====== Source extract ======

General medication.
TRICHOSTEMA LANATUM
(Ind. Zu-bal)
American Wild Rosemary. This shrub, when in full bloom in the months of May to July, emits a sweet, balsamic fragrance, and is of great medicinal value for many ailments.
The Indians who made use of this plant a great deal had no difficulty in tracing it through its scent to its place of growth, where the flowering stocks were carefully gathered so that the root and crown system suffered no injury. Extra precaution was taken for the next annual blooming season, for most of the plants were of a delicate nature. As far back as I can remember, in the late ’90s, the Trichostema lanatum grew in abundance along the near coastal ranges, but gradually this very valuable plant became a victim of extermination through brush fires at the hands of careless hunters and the clearing of land by farmers. The Indians, perceiving how rapidly these plants were vanishing, gathered the seeds and carried them further inland, into rough mountain country where they were resown, and there they remained in their last botanical refuge with hundreds of others which are of great medicinal value also.
Furthermore, from such localities Indian hunters would gather the seeds and carry them still further into the mountains for safety and for purposes of propagation. Today it is solely due to the Indian’s foresight that Trichostema lanatum is found plentifully in the Pe-we-pe mountains, better known today as the San Gorgania mountains. It is also found in Riverside County and the San Jacinto mountains, on southward over high mountaintops in lower California, Mexico, and northward to San Rafael but rarely beyond that point.
Ptomaine poisoning.
ERIOGONUM UMBELLATUM
(Ind. Hula-cal)
An inhabitant of the arid California desert, it is a massive, white-flowering shrub remarkable for the long duration of its blooming period which lasts from early June till late September. During this time the desert may be seen covered with a vast mass of white blossoms comparable in its color effect to the winter snowfields in northern latitudes.
To have the opportunity to see the manifold flowering wonders of this great desert, in their sudden magical changes, one must visit it during the period from early February till late in the fall.
The time to see cactus in bloom is in February and March. The latter month ends the flowering season for this particular plant. Again the desert becomes flowerless and gloomy for at least two months and then good Mother Nature with her magic wand once more transforms the desolate desert into a brilliant garden of flowers and shrubs. There are the Yucca Whipplei and the yucca palm, the Joshua palm and the desert lilac, the desert poinsettias, marguerites, desert and scrub pines. All a riot of color, but the Eriogonum survives them all into September. What a wonderful array of color greets the eye! As far as it can see it is fairly stunned by these glowing tints and hues, from rich ultramarine to pale yellow—red, lavender, purple, pink, light blue, to the purest cream white. This blooming season ends in July, but alone the Eriogonum keeps on blooming till September.

====== Extracted records ======

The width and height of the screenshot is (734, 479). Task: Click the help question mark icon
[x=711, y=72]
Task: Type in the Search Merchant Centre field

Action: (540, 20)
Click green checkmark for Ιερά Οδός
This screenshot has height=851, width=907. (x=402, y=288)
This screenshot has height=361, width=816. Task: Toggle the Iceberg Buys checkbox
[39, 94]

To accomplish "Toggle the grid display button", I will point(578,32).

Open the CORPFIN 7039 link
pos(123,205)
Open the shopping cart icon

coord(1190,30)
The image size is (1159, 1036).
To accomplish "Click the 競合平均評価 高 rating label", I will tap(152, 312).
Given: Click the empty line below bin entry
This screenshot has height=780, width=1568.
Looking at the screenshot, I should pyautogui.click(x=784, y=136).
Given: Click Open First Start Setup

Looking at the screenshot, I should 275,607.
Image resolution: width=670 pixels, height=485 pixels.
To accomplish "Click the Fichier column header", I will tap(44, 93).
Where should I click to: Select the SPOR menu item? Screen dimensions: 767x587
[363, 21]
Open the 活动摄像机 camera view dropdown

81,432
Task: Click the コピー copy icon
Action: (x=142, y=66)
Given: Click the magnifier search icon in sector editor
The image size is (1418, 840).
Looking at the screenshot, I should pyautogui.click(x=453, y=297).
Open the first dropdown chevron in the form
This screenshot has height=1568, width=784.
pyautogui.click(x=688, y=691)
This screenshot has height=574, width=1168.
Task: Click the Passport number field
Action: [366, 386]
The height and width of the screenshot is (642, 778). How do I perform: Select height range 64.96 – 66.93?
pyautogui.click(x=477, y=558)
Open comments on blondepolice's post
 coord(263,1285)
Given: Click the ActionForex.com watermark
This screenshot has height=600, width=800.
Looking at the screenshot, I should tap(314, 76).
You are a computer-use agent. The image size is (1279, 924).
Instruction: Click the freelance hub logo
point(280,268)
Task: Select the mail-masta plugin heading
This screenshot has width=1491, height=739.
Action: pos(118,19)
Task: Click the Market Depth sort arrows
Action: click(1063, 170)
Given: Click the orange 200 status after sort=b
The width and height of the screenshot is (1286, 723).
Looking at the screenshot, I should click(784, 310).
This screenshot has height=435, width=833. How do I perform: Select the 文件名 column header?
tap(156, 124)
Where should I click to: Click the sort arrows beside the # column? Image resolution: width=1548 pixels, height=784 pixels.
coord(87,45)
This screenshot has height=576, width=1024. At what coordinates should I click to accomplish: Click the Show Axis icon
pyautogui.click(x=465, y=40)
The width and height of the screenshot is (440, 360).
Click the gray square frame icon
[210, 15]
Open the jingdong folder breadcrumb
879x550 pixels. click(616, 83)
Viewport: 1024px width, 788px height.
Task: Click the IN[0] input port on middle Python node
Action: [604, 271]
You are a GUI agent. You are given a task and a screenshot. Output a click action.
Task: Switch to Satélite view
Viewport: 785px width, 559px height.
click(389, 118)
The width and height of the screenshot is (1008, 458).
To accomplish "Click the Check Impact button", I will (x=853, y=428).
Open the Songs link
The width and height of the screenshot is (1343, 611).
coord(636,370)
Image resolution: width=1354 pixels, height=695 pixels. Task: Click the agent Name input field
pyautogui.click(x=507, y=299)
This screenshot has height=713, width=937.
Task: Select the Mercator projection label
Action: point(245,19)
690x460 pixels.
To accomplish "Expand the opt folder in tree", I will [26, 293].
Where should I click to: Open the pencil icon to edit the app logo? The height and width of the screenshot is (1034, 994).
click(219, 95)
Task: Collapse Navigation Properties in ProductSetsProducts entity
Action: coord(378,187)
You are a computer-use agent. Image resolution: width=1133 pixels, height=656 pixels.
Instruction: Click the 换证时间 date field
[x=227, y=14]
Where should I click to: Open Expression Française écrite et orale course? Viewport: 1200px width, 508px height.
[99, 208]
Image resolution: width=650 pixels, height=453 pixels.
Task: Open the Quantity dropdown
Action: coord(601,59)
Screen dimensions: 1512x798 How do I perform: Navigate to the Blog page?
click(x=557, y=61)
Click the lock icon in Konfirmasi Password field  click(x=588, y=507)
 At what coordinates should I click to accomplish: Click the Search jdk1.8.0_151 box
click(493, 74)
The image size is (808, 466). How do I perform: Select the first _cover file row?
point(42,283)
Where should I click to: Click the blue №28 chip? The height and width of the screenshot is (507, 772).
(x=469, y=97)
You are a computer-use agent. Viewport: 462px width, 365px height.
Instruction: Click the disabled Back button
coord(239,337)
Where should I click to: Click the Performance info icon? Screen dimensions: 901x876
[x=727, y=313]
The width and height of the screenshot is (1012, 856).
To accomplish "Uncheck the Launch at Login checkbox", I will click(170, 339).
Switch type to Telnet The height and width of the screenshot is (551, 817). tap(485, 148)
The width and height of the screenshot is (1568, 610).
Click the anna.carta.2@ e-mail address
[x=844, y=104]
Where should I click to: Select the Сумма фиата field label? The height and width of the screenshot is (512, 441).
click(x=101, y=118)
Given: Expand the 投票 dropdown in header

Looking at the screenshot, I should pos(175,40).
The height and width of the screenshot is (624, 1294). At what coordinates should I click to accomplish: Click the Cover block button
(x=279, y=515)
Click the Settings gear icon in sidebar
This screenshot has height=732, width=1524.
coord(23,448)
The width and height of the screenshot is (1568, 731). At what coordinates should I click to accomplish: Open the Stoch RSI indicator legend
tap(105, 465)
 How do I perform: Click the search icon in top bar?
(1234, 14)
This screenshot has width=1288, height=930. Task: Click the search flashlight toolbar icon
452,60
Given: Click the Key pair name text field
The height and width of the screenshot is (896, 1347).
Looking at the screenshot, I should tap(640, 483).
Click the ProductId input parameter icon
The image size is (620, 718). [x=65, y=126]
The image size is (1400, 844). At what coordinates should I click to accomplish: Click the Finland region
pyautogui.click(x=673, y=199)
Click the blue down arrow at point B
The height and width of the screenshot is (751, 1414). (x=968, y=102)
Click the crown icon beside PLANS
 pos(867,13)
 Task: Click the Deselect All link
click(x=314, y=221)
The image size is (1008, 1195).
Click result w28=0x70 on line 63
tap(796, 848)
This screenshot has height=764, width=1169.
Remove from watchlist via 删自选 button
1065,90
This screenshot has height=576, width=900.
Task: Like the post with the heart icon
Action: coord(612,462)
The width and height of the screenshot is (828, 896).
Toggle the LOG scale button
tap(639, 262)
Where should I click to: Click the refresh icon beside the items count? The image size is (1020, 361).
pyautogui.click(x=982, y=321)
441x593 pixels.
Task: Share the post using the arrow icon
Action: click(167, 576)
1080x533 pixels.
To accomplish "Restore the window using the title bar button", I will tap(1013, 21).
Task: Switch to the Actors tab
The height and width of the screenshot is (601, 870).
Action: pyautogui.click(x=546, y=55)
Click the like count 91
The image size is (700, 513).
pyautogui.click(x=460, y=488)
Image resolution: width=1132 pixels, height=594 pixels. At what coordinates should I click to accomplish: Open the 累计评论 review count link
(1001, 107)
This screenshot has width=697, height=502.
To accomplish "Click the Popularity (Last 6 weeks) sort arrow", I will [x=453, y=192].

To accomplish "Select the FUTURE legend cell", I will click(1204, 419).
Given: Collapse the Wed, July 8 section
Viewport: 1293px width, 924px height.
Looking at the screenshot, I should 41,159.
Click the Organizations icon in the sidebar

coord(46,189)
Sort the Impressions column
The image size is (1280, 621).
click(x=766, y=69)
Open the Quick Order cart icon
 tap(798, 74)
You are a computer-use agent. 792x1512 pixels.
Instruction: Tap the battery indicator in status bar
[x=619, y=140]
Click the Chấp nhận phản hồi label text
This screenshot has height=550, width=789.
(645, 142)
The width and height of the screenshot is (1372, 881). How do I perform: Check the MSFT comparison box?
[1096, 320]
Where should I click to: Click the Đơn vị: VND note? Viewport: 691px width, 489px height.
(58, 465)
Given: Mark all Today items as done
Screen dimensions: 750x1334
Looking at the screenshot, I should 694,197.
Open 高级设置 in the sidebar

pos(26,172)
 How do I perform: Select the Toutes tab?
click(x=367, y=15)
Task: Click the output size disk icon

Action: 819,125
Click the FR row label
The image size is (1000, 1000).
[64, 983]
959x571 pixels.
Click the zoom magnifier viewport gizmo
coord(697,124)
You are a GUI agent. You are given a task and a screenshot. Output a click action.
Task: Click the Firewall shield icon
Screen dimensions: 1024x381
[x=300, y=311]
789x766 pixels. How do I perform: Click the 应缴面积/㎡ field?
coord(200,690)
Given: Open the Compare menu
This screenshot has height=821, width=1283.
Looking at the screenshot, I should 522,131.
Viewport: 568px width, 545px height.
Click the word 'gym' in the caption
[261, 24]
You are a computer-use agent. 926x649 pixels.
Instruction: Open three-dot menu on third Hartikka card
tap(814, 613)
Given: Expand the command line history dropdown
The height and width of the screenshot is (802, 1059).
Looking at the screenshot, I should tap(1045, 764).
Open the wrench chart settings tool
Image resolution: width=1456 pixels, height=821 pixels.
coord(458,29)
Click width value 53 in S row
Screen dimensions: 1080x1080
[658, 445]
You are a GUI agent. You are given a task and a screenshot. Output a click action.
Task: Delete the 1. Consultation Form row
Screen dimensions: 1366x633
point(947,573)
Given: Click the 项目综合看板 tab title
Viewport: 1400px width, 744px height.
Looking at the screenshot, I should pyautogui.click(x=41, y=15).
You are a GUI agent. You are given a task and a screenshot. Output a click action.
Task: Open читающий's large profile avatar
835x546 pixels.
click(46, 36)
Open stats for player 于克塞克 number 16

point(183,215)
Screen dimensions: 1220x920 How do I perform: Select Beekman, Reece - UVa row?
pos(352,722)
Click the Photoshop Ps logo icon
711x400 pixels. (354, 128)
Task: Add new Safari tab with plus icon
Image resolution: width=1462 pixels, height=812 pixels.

======

## Task directions
What does the medicinal plants text say, reproduced word for word, starting at "An inhabitant of" and ending at "in the fall."?

## Your response
An inhabitant of the arid California desert, it is a massive, white-flowering shrub remarkable for the long duration of its blooming period which lasts from early June till late September. During this time the desert may be seen covered with a vast mass of white blossoms comparable in its color effect to the winter snowfields in northern latitudes.
To have the opportunity to see the manifold flowering wonders of this great desert, in their sudden magical changes, one must visit it during the period from early February till late in the fall.